:: What the exercise asks ::
Each line of the data should be given again exactly.

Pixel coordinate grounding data
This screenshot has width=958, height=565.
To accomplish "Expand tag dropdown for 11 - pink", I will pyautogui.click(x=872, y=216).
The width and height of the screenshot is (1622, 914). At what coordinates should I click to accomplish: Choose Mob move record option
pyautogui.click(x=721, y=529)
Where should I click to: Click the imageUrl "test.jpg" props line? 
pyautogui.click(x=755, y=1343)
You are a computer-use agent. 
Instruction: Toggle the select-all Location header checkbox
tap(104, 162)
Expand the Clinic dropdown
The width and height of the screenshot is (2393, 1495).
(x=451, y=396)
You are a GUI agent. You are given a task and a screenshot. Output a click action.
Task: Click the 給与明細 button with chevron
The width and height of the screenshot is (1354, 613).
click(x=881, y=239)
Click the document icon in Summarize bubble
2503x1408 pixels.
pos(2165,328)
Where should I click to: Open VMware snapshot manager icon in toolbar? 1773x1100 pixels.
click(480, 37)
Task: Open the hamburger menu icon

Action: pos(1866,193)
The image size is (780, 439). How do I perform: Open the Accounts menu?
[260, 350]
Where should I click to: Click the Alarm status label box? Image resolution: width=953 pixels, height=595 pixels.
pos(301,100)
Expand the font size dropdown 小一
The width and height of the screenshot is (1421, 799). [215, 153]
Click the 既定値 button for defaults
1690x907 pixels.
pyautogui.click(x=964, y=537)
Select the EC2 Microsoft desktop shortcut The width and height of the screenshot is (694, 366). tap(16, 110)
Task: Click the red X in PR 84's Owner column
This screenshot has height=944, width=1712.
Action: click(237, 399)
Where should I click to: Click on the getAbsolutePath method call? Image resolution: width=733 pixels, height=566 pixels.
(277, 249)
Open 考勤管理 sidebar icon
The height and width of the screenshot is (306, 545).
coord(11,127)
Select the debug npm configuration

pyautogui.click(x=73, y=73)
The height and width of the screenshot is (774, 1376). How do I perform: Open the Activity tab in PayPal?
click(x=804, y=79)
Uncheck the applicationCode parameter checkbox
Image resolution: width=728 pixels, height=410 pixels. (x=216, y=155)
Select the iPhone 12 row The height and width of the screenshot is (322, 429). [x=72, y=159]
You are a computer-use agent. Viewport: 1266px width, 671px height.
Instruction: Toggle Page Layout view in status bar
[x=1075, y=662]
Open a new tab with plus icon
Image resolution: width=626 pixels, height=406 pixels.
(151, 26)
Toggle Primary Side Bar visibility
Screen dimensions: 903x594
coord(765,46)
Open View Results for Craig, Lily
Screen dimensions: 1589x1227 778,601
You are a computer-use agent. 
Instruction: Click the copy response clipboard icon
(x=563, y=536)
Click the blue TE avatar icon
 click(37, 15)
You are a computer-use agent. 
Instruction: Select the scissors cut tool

:: Output of the task ::
This screenshot has width=958, height=565.
To accomplish "Expand tag dropdown for 11 - pink", I will pyautogui.click(x=872, y=216).
The width and height of the screenshot is (1622, 914). At what coordinates should I click to accomplish: Choose Mob move record option
pyautogui.click(x=721, y=529)
Where should I click to: Click the imageUrl "test.jpg" props line? 
pyautogui.click(x=755, y=1343)
You are a computer-use agent. 
Instruction: Toggle the select-all Location header checkbox
tap(104, 162)
Expand the Clinic dropdown
The width and height of the screenshot is (2393, 1495).
(x=451, y=396)
You are a GUI agent. You are given a task and a screenshot. Output a click action.
Task: Click the 給与明細 button with chevron
The width and height of the screenshot is (1354, 613).
click(x=881, y=239)
Click the document icon in Summarize bubble
2503x1408 pixels.
pos(2165,328)
Where should I click to: Open VMware snapshot manager icon in toolbar? 1773x1100 pixels.
click(480, 37)
Task: Open the hamburger menu icon

Action: pos(1866,193)
The image size is (780, 439). How do I perform: Open the Accounts menu?
[260, 350]
Where should I click to: Click the Alarm status label box? Image resolution: width=953 pixels, height=595 pixels.
pos(301,100)
Expand the font size dropdown 小一
The width and height of the screenshot is (1421, 799). [215, 153]
Click the 既定値 button for defaults
1690x907 pixels.
pyautogui.click(x=964, y=537)
Select the EC2 Microsoft desktop shortcut The width and height of the screenshot is (694, 366). tap(16, 110)
Task: Click the red X in PR 84's Owner column
This screenshot has height=944, width=1712.
Action: click(237, 399)
Where should I click to: Click on the getAbsolutePath method call? Image resolution: width=733 pixels, height=566 pixels.
(277, 249)
Open 考勤管理 sidebar icon
The height and width of the screenshot is (306, 545).
coord(11,127)
Select the debug npm configuration

pyautogui.click(x=73, y=73)
The height and width of the screenshot is (774, 1376). How do I perform: Open the Activity tab in PayPal?
click(x=804, y=79)
Uncheck the applicationCode parameter checkbox
Image resolution: width=728 pixels, height=410 pixels. (x=216, y=155)
Select the iPhone 12 row The height and width of the screenshot is (322, 429). [x=72, y=159]
You are a computer-use agent. Viewport: 1266px width, 671px height.
Instruction: Toggle Page Layout view in status bar
[x=1075, y=662]
Open a new tab with plus icon
Image resolution: width=626 pixels, height=406 pixels.
(151, 26)
Toggle Primary Side Bar visibility
Screen dimensions: 903x594
coord(765,46)
Open View Results for Craig, Lily
Screen dimensions: 1589x1227 778,601
You are a computer-use agent. 
Instruction: Click the copy response clipboard icon
(x=563, y=536)
Click the blue TE avatar icon
 click(37, 15)
You are a computer-use agent. 
Instruction: Select the scissors cut tool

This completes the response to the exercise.